Next, we will explain the circuit elements 112, 212, and 312 included in the semiconductor circuit 500. Circuit element 112 is a multi-gate semiconductor element having a first gate electrode (hereinafter also referred to as a "control terminal") 110 and a second gate electrode 111. A similar structure is also provided in circuit elements 212 and 312. The multi-gate semiconductor element is, for example, a dual IGBT. Multi-gate semiconductor elements 112 and 212 are connected in series between a positive power supply line 011 and a negative power supply line 013 to form an inverter circuit. The input/output line 012 of the inverter circuit is connected to the connection point of the two series-connected multi-gate semiconductor elements. A typical three-phase AC inverter is constructed by connecting three of these two series-connected inverter circuits in parallel to a power supply line. The inverter circuit composed of the above-mentioned multi-gate semiconductor elements 112 and 212 is shown as an example constituting, for example, the U phase of the three phases, and the multi-gate semiconductor element 312 can constitute a dual-gate IGBT on the positive power supply line side of two inverter circuits connected in series for the other phases, for example, the V phase.

Next, we will explain dead time. If command signals A and B for multi-gate semiconductor elements 112 and 212 that make up the inverter circuit are turned on simultaneously, both multi-gate semiconductor elements 112 and 212 will be turned on at the same time, causing a short circuit between positive power line 011 and negative power line 013. Therefore, when one is on, the other must be turned off. If the outputs of command signals A and B are switched simultaneously when switching from on to off, there is a concern that if one is turned off late due to control variations or other reasons, the other may be turned on, resulting in both being turned on simultaneously. For this reason, when switching outputs, a period during which both command signals A and B are turned off, known as dead time, is set. The dead time is set in advance in host controller 001. As described above, command signals A and B are repeatedly turned on and off, with dead time in between.

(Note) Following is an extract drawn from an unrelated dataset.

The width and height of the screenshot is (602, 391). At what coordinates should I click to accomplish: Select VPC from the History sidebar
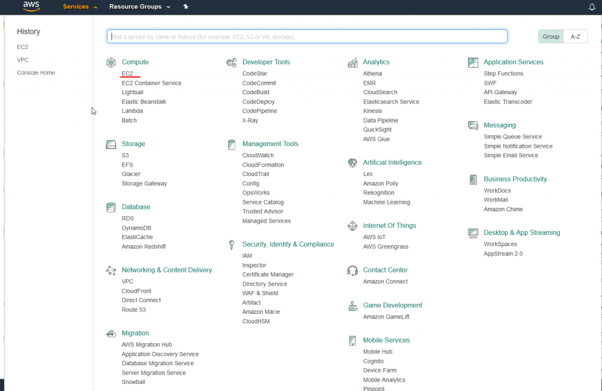(x=22, y=59)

Command signals A, B, and C are also input to protection circuit 002, and when all of these are turned off, the output of protection circuit 002 is also turned off. Normally, as mentioned above, one of the multi-gate semiconductor elements in the inverter circuit is always outputting except during dead time, and the shutdown determination signal D, which is the output of protection circuit 002, is turned on.

(Timing chart for normal operation)
FIG. 2 is a timing chart showing the power conversion device in normal operation. The charts for command signals A, B, and C show the cases where they are detected on signal lines 003, 005, and 007 in FIG. 1, respectively. The chart for shutdown determination signal D shows the case where it is detected on signal line 009. The chart for delayed signal E shows the case where it is detected on signal line 107. The chart for signal F shows the case where it is detected between the third AND unit 104 and the second AND unit 106. The chart for signal G shows the signal input to the first gate electrode 110 of the multi-gate semiconductor element 112. The chart for signal H shows the signal input to the second gate electrode 111 of the multi-gate semiconductor element 112. Collector current Z is a current flowing from the collector 113 to the emitter 114 of the multi-gate semiconductor element 112. Here, the second gate electrode 111 is a terminal that controls an increase or decrease in the density of carriers accumulated inside the IGBT, and the on/off of the multi-gate semiconductor element, i.e., the flow or cut-off of the collector current Z, is controlled by the first gate electrode 110. For example, when the voltage applied to the first gate electrode 110 of the multi-gate semiconductor element 112 exceeds the dual gate on threshold, the multi-gate semiconductor element 112 is driven, and the collector current Z becomes Hi and a current flows.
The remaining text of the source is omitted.